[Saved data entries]
|---|

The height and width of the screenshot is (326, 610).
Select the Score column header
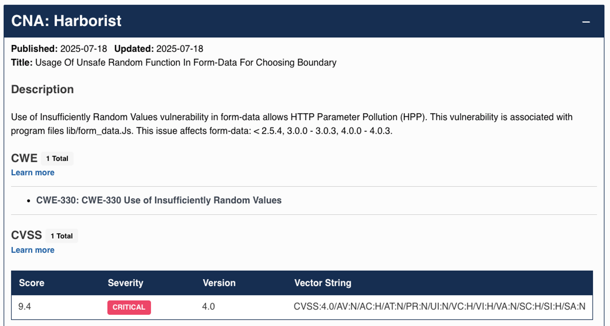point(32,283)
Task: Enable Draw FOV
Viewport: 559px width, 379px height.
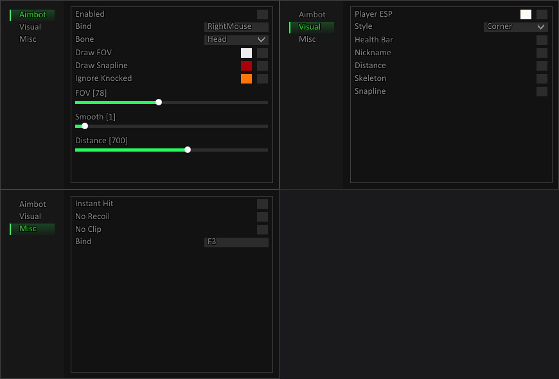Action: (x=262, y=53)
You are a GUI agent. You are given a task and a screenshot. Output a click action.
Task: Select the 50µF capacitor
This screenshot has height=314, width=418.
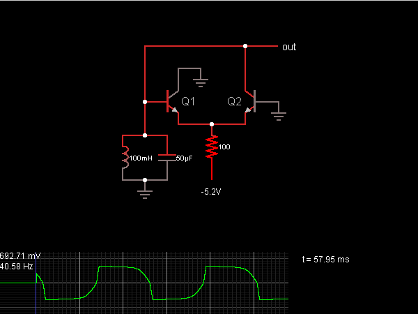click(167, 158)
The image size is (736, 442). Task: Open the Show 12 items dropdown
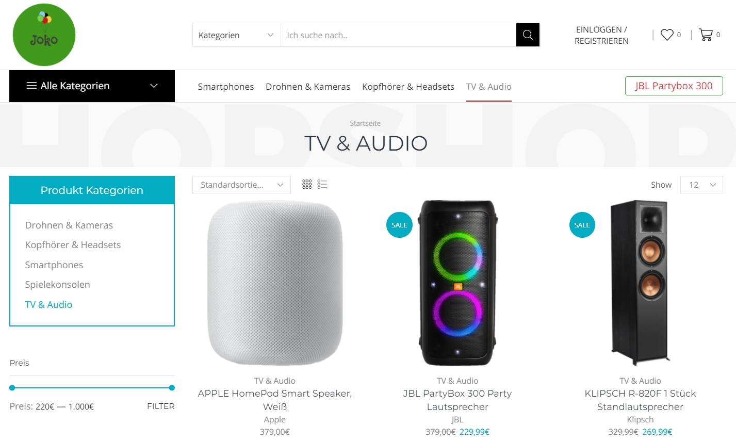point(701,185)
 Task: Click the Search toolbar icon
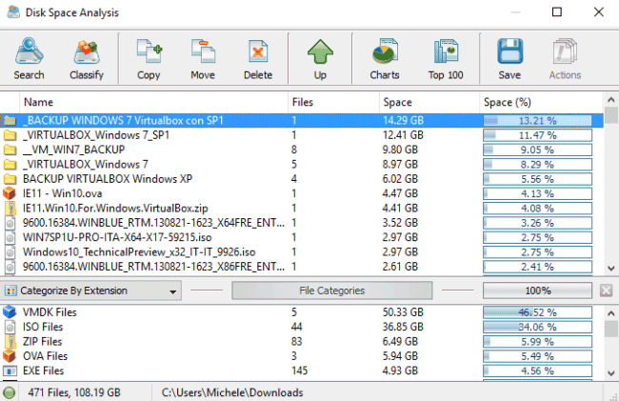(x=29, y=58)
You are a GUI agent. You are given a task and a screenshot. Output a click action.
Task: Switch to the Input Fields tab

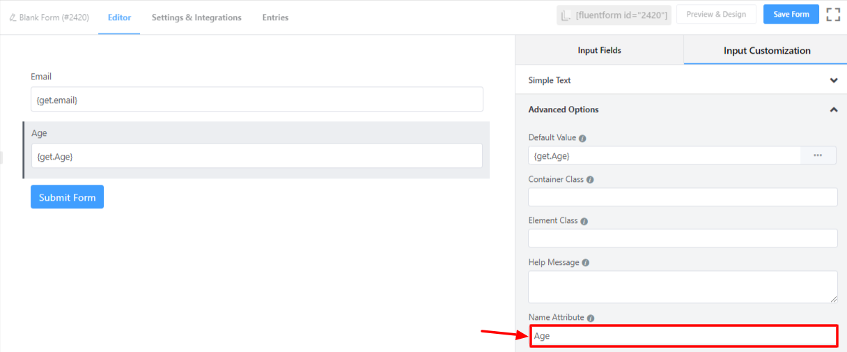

|---|

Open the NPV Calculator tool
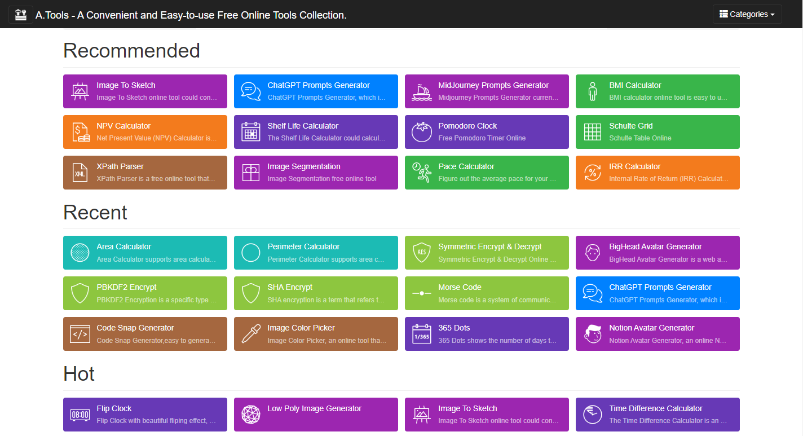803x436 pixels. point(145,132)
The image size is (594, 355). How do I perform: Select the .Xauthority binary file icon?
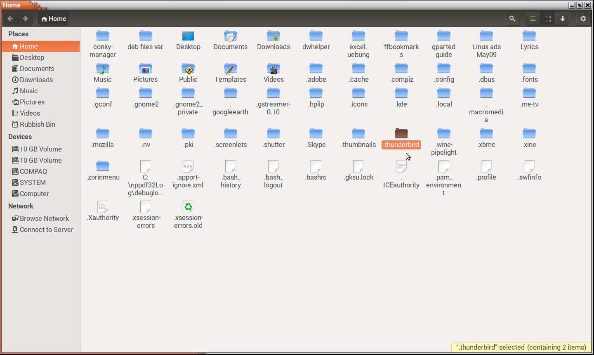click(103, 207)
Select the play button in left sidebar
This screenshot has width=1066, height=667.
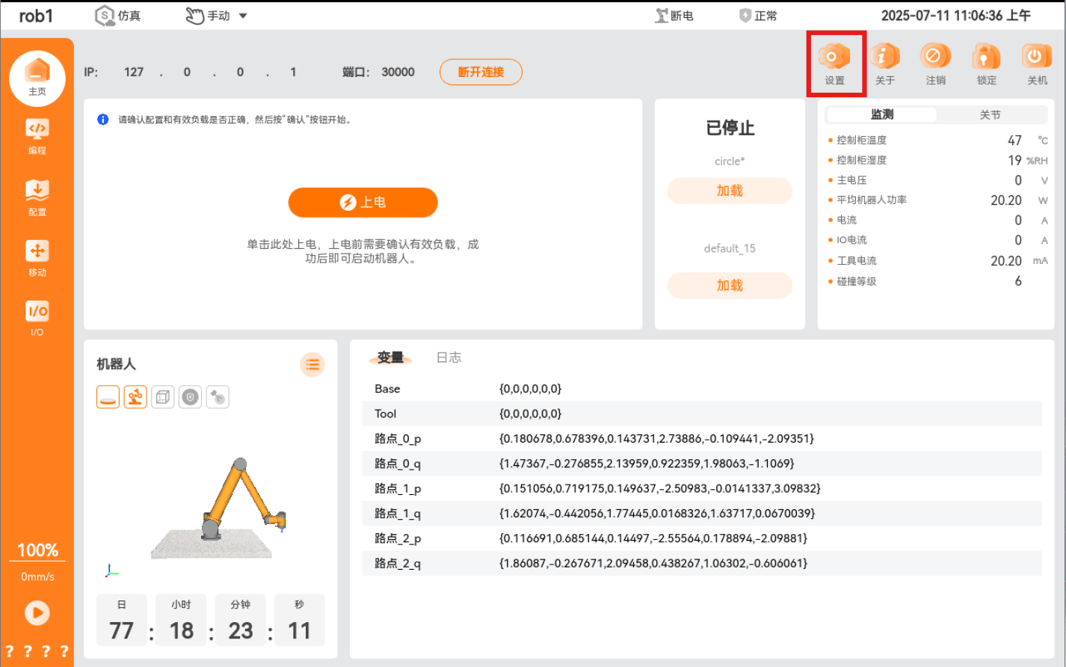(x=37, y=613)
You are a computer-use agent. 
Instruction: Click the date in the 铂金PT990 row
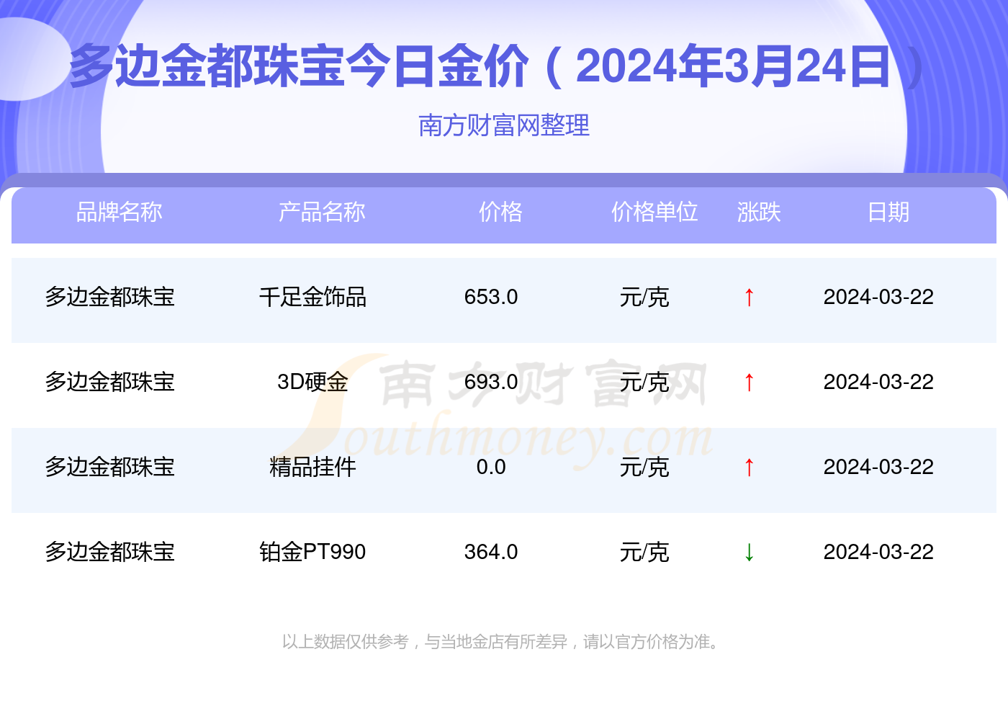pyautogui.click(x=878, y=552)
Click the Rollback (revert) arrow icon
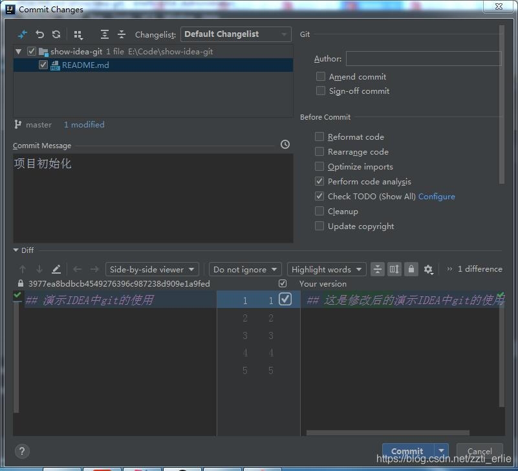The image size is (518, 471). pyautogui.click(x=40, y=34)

|---|

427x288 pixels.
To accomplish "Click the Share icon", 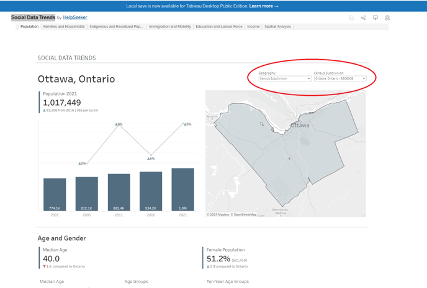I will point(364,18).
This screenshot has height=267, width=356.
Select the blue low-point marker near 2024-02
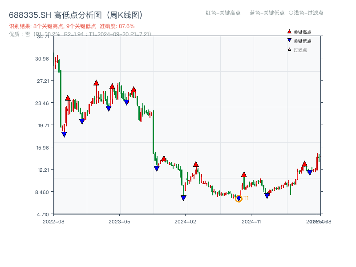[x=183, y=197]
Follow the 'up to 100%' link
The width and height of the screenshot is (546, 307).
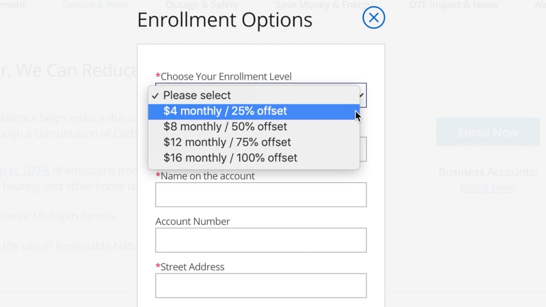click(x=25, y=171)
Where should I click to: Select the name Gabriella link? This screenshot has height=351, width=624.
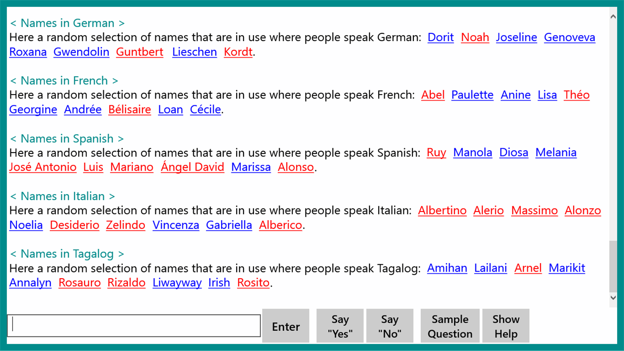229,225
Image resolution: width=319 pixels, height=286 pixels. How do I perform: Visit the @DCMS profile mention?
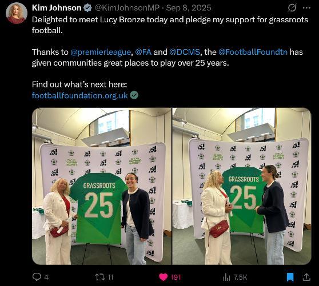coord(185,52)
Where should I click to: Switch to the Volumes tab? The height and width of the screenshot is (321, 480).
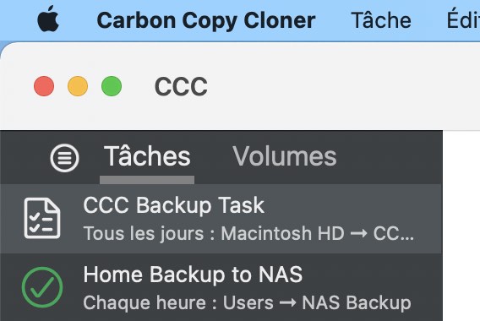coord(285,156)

|---|

== ASSIGNMENT ==
Now transcribe the lines above exactly, starting at the line containing "The height and width of the screenshot is (326, 610)." and ending at the line containing "Task: Switch to the Input Fields tab", both lines included, pictures excluded.

== ANSWER FOR THIS EXERCISE ==
The height and width of the screenshot is (326, 610).
Select the Score column header
point(32,283)
Task: Enable Draw FOV
Viewport: 559px width, 379px height.
Action: (x=262, y=53)
You are a GUI agent. You are given a task and a screenshot. Output a click action.
Task: Select the 50µF capacitor
This screenshot has height=314, width=418.
click(167, 158)
The image size is (736, 442). Task: Open the Show 12 items dropdown
point(701,185)
 Task: Click the Search toolbar icon
(x=29, y=58)
You are a GUI agent. You are given a task and a screenshot. Output a click action.
Task: Switch to the Input Fields tab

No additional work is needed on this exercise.